__What to do__:
#1 Reproduce everything from "Methodology/principal findings: Salivary" down to "validation sample set." in the abstract on salivary biomarkers for breast cancer.
#2 In the abstract on salivary biomarkers for breast cancer, how many patients and controls made up the independent preclinical validation cohort?
#3 Carry on with the abstract on salivary biomarkers for breast cancer, starting after its last sentence.

__Selected excerpt__:
___
Background: A sensitive assay to identify biomarkers using non-invasively collected clinical specimens is ideal for breast cancer detection. While there are other studies showing disease biomarkers in saliva for breast cancer, our study tests the hypothesis that there are breast cancer discriminatory biomarkers in saliva using de novo discovery and validation approaches. This is the first study of this kind and no other study has engaged a de novo biomarker discovery approach in saliva for breast cancer detection. In this study, a case-control discovery and independent preclinical validations were conducted to evaluate the performance and translational utilities of salivary transcriptomic and proteomic biomarkers for breast cancer detection.
Methodology/principal findings: Salivary transcriptomes and proteomes of 10 breast cancer patients and 10 matched controls were profiled using Affymetrix HG-U133-Plus-2.0 Array and two-dimensional difference gel electrophoresis (2D-DIGE), respectively. Preclinical validations were performed to evaluate the discovered biomarkers in an independent sample cohort of 30 breast cancer patients and 63 controls using RT-qPCR (transcriptomic biomarkers) and quantitative protein immunoblot (proteomic biomarkers). Transcriptomic and proteomic profiling revealed significant variations in salivary molecular biomarkers between breast cancer patients and matched controls. Eight mRNA biomarkers and one protein biomarker, which were not affected by the confounding factors, were pre-validated, yielding an accuracy of 92% (83% sensitive, 97% specific) on the preclinical validation sample set.
___
__Extracted entries__:
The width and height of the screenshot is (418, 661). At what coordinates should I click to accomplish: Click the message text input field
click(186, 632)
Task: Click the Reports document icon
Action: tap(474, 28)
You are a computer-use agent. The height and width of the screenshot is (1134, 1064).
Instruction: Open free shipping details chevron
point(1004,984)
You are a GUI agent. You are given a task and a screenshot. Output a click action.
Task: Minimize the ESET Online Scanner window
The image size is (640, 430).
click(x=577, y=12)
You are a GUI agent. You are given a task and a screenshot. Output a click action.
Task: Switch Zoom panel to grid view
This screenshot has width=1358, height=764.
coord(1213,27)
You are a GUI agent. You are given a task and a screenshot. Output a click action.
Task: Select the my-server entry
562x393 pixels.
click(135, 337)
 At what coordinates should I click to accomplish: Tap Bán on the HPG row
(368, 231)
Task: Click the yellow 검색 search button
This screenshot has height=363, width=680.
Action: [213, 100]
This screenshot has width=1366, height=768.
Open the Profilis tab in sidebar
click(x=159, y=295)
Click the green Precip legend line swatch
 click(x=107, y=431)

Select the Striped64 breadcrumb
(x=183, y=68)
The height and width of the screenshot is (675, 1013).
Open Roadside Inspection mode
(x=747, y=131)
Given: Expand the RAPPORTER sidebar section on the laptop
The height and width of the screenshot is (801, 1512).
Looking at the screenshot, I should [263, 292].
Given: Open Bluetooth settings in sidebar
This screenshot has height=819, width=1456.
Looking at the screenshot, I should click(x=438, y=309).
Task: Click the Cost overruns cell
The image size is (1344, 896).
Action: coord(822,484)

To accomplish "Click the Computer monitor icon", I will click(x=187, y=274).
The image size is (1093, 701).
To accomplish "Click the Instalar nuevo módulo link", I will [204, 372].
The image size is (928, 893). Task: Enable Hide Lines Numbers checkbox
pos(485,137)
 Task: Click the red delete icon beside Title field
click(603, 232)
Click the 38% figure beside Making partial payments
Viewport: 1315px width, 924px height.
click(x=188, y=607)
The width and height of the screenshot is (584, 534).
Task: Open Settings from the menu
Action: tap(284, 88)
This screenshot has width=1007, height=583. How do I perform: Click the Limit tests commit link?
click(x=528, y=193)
___
__Answers per task__:
#1
Methodology/principal findings: Salivary transcriptomes and proteomes of 10 breast cancer patients and 10 matched controls were profiled using Affymetrix HG-U133-Plus-2.0 Array and two-dimensional difference gel electrophoresis (2D-DIGE), respectively. Preclinical validations were performed to evaluate the discovered biomarkers in an independent sample cohort of 30 breast cancer patients and 63 controls using RT-qPCR (transcriptomic biomarkers) and quantitative protein immunoblot (proteomic biomarkers). Transcriptomic and proteomic profiling revealed significant variations in salivary molecular biomarkers between breast cancer patients and matched controls. Eight mRNA biomarkers and one protein biomarker, which were not affected by the confounding factors, were pre-validated, yielding an accuracy of 92% (83% sensitive, 97% specific) on the preclinical validation sample set.

#2 30 breast cancer patients and 63 controls.

#3
Conclusions: Our findings support that transcriptomic and proteomic signatures in saliva can serve as biomarkers for the non-invasive detection of breast cancer. The salivary biomarkers possess discriminatory power for the detection of breast cancer, with high specificity and sensitivity, which paves the way for prediction model validation study followed by pivotal clinical validation.